Can you give an example of a city where Uber has a meaningful monopoly? Hell, I’ll even give you Uber and Lyft. Where the alternative modes of transport—be it private cars, public transport or taxis—are non-existent to someone who would have otherwise made use of them?


It's not that the alternatives are non-existent, it's that their cost (in dollars or some other parameter) have gone up a lot. For example, if you don't use Uber or Lyft in San Francisco, it takes a LOT longer to hail a taxi on the road than it used to.



> Nonprofits don't make money either and still provide value.

They can make a surplus? And then reinvest it to further their cause?

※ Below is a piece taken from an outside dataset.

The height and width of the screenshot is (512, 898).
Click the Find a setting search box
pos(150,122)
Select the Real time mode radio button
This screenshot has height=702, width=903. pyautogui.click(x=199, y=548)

Which is also what growth companies do? They reinvest their own earnings along with outside investment, which is the same as nonprofits (via donations).


> businesses that made income by selling goods or services to customers were just called businesses, not lifestyle businesses

No, they were called shops. Where the business stops working without the owner-manager’s labor. “Business” referred to industrial-scale activity. (Before the industrial revolution, “commerce” was the broad term including trade merchants and shopkeepers.)

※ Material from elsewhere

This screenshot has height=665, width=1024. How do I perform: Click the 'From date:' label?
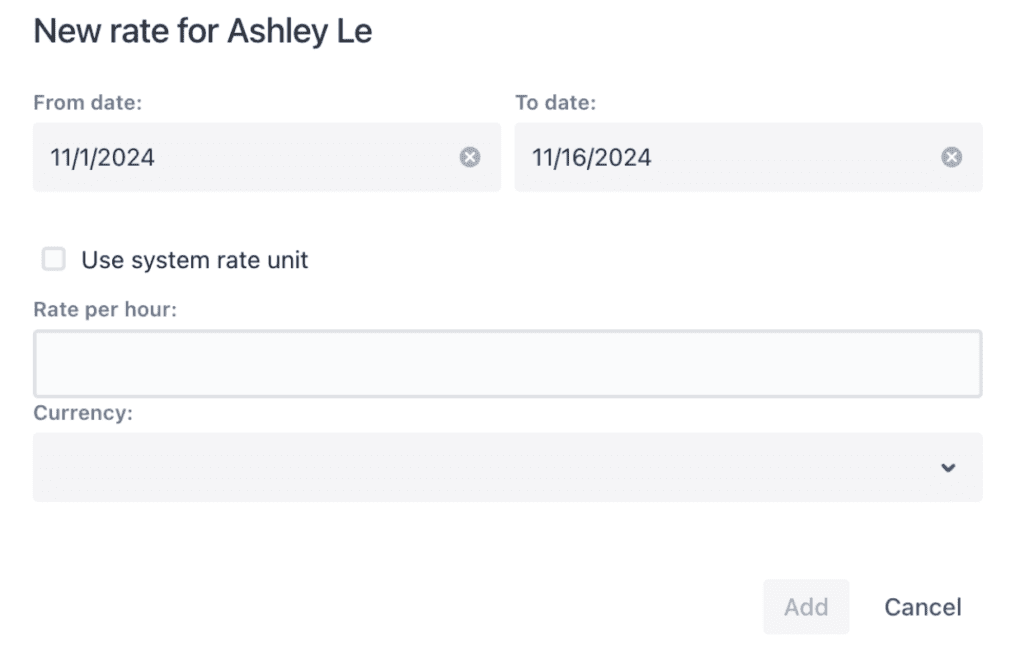88,103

Similar to the industrial revolution’s change in nomenclature, the advent of modern computing has delineated small businesses, which include shops and shop-like tech firms, from enterprises, which are industry-like ones. Mom-and-pops thinking of themselves as businesses is a modern phenomenon.


If the owner-manager of Delphi goes home for the night, automotive parts do not stop being made. If the owner-manager of JBS goes home, McDonald’s still gets their hamburger patties. Semiconductors. Raw ore. Train wheels. All of those things were enterprise businesses, not shops, long before computers were heard of

Your response is through the same exact lens being critiqued. Even today there’s a vast economy of businesses, not shops, that fulfill key parts of the world economy and aren’t building for an exit. The idea that that’s weird/lifestyle is a modern, SV VC phenomenon and has nothing to do with computing nor the industrial revolution at all

This is obvious enough to most people that we sometimes wonder why we call startups businesses. Really they’re a new model of offshore R&D which often amounts to a hole into which to pour capital speculatively in hopes it will grow a tree


> “Business” referred to industrial-scale activity. (Before the industrial revolution, “commerce” was the broad term including trade merchants and shopkeepers.)

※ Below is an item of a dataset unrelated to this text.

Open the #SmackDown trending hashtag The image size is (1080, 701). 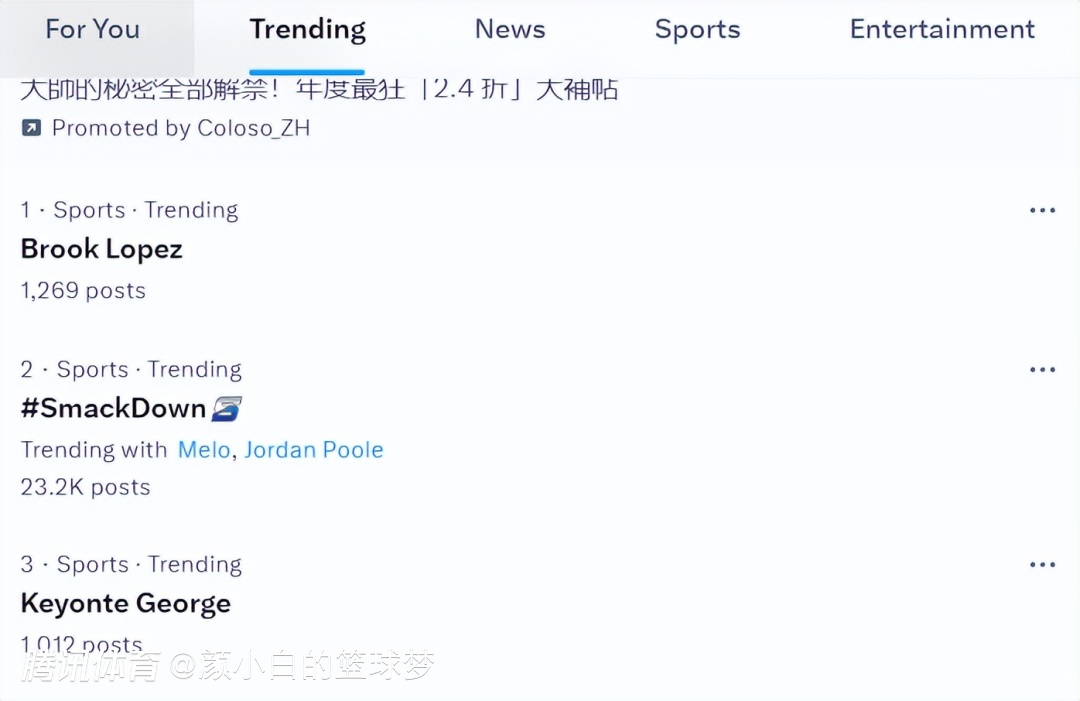point(113,408)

That sounds very weird to me because OED has plenty of meanings not related to industrial-scale activity that predate the industrial revolution. For example,

"In general sense: action which occupies time, demands attention and labour; esp. serious occupation, work, as opposed to pleasure or recreation.

c1400 Apol. Loll. 3 Hatyng to be enpliȝed wiþ seculer bisines. 1532 More Confut. Tindale Wks. 826/1 Occupied in honorable businesse. 1600 C. Percy in Shaks. C. Praise 38 Pestred with contrie businesse. 1653 Walton Angler Ep. Ded. 3 To give rest to your mind, and devest your self of your more serious business. ..."

And there's more of those where this came from, like "a task appointed or undertaken; a person's official duty, part or province; function, occupation" (dating back to Chaucer).